> _Exercise input_:
--

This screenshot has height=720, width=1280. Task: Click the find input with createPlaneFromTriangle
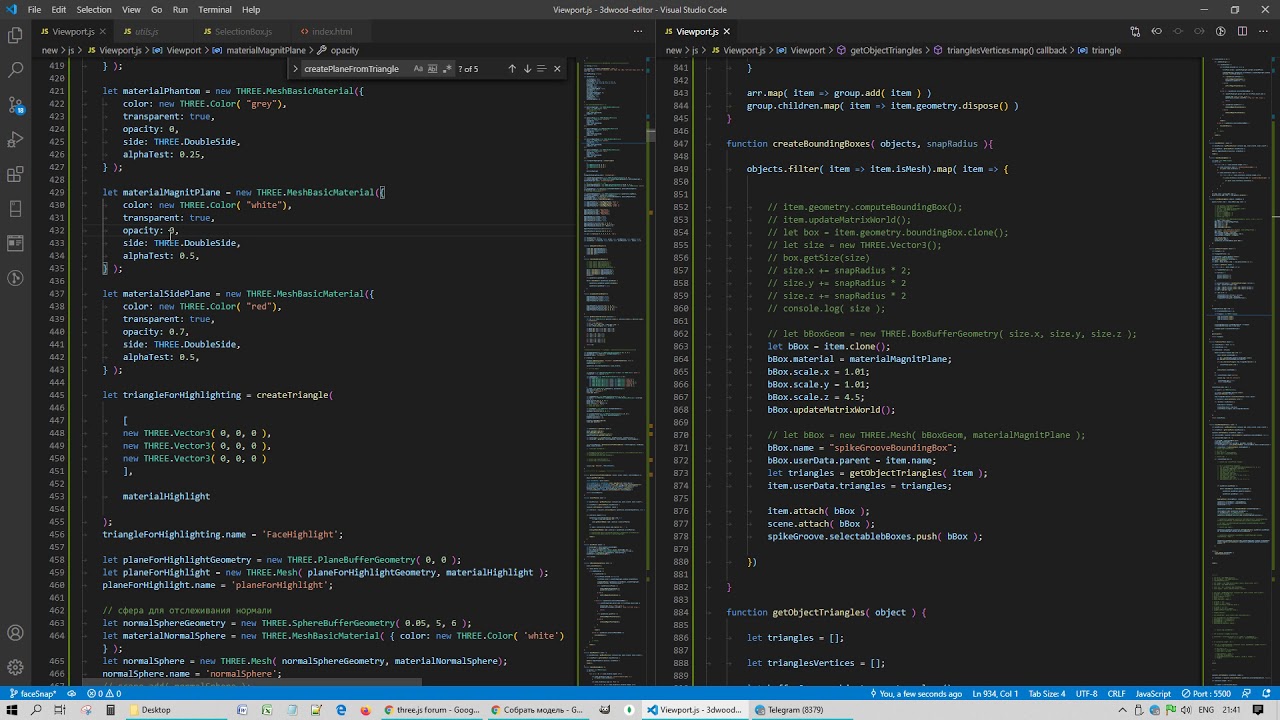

--

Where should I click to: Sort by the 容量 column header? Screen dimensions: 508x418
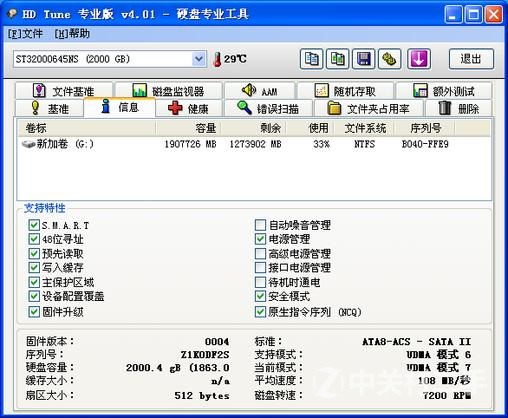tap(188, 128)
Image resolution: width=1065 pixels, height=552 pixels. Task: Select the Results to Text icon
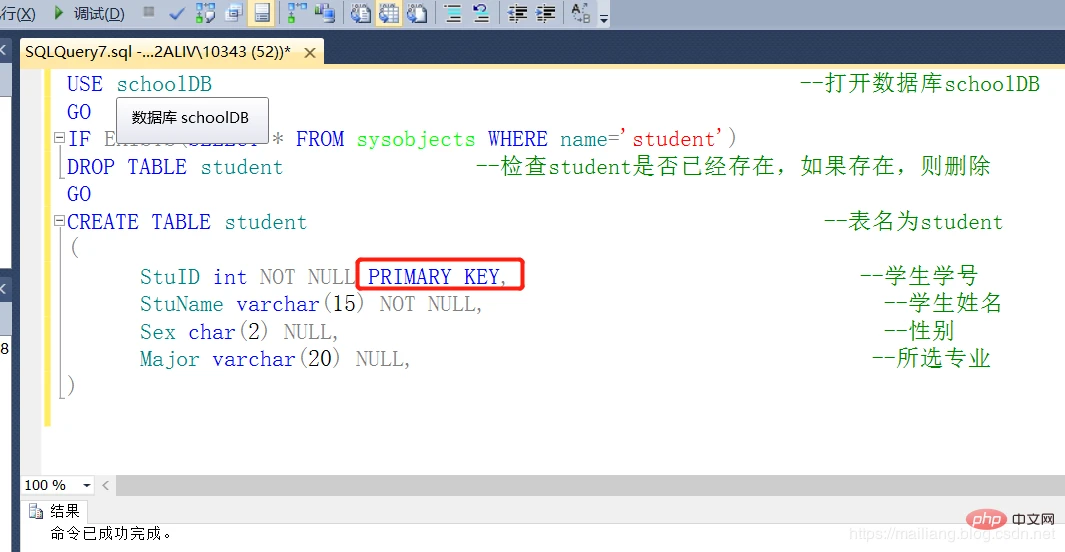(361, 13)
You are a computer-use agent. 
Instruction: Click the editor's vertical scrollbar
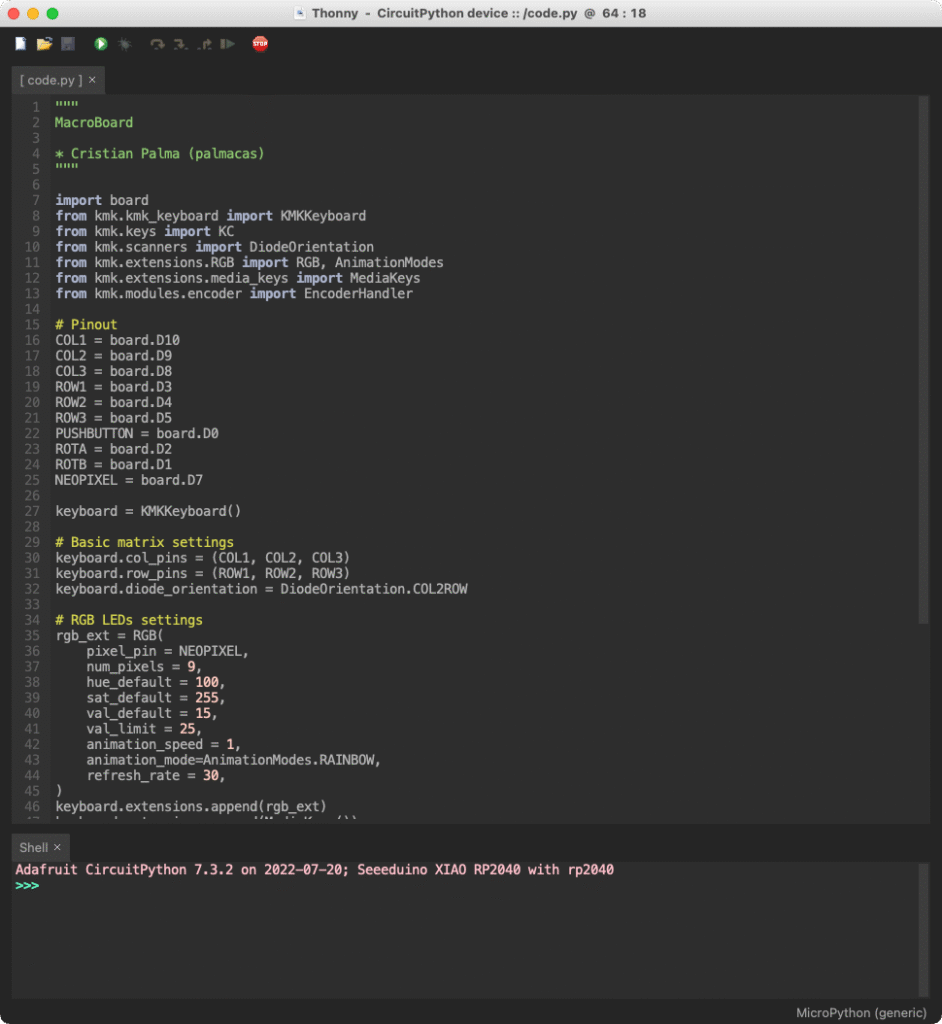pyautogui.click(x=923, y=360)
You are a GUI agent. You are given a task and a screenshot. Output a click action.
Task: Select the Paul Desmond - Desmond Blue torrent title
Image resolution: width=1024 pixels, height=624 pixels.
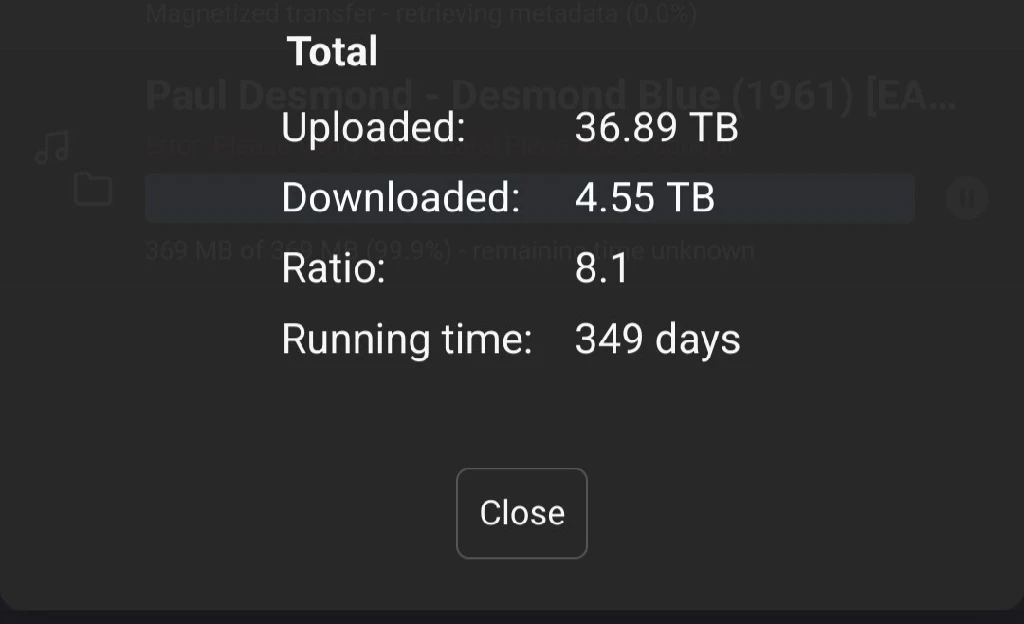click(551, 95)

--

> _Problem to work on_: Identify the lines in the entries above that contain "agent", then copy them out.

> _Task result_:
You are a computer-use agent. 
You are a GUI agent. You are given a task and a screenshot. Output a click action.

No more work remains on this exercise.